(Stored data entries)
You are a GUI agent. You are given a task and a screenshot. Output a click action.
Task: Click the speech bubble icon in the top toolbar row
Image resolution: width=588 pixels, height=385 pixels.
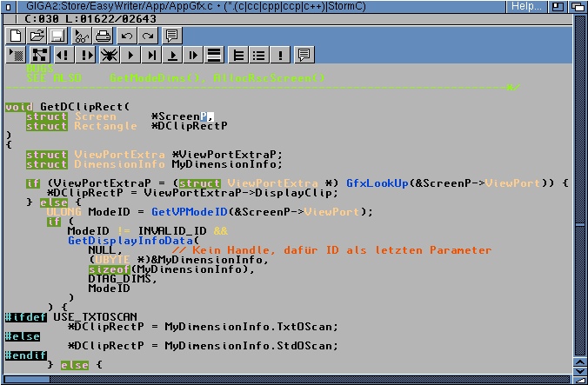point(172,36)
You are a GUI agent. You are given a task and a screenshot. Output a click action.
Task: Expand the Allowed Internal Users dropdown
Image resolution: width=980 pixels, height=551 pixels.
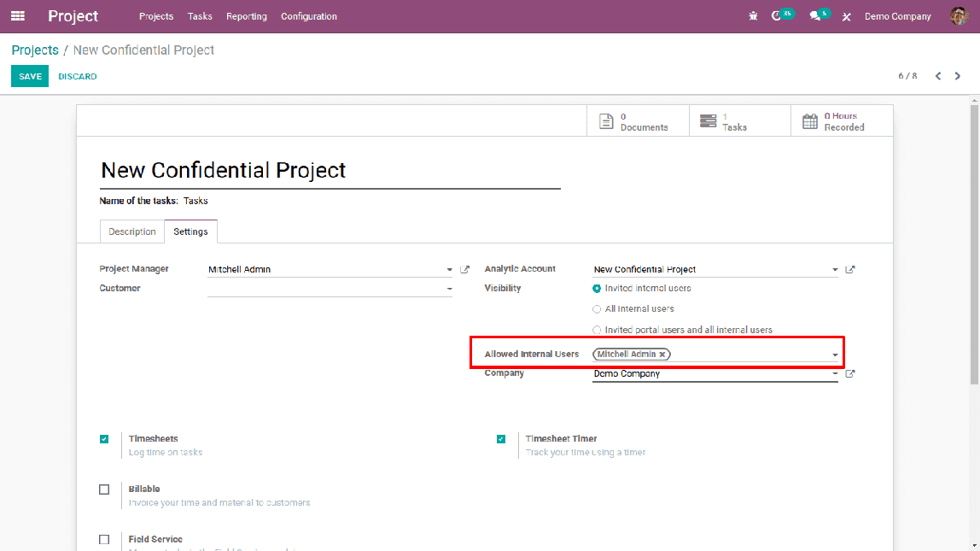coord(834,355)
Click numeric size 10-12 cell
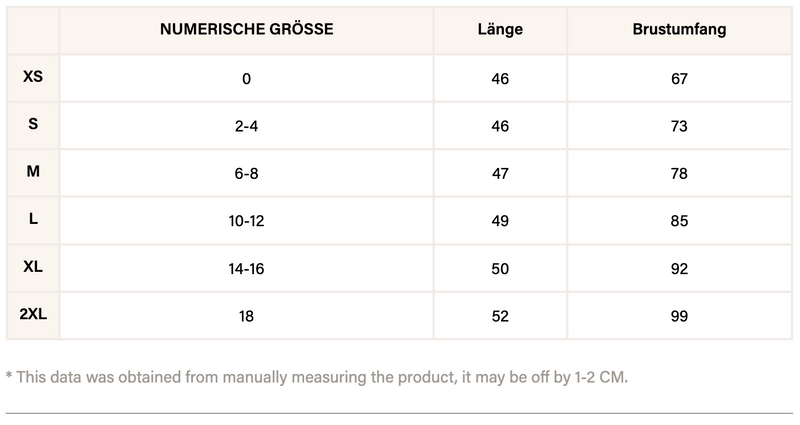Viewport: 800px width, 425px height. (246, 221)
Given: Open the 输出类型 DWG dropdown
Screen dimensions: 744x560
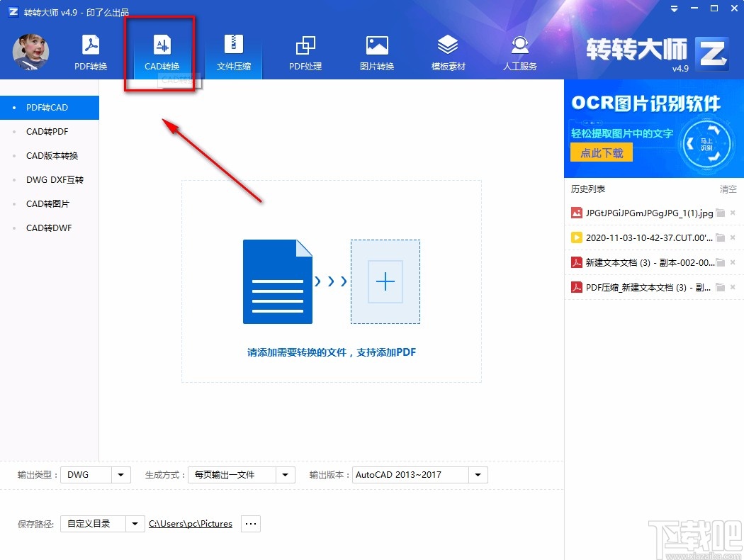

- _WORK TO BE COMPLETED_
Output the entries verbatim, skipping images.

- _PROBLEM SOLUTION_
You are a GUI agent. You are given a task and a screenshot. Output a click action.
Task: Click the speech bubble icon in the top toolbar row
Image resolution: width=588 pixels, height=385 pixels.
point(172,36)
You are a GUI agent. You are given a task and a screenshot. Output a click action.
Task: Expand the Allowed Internal Users dropdown
Image resolution: width=980 pixels, height=551 pixels.
coord(834,355)
Click numeric size 10-12 cell
Viewport: 800px width, 425px height. (246, 221)
Given: Open the 输出类型 DWG dropdown
Screen dimensions: 744x560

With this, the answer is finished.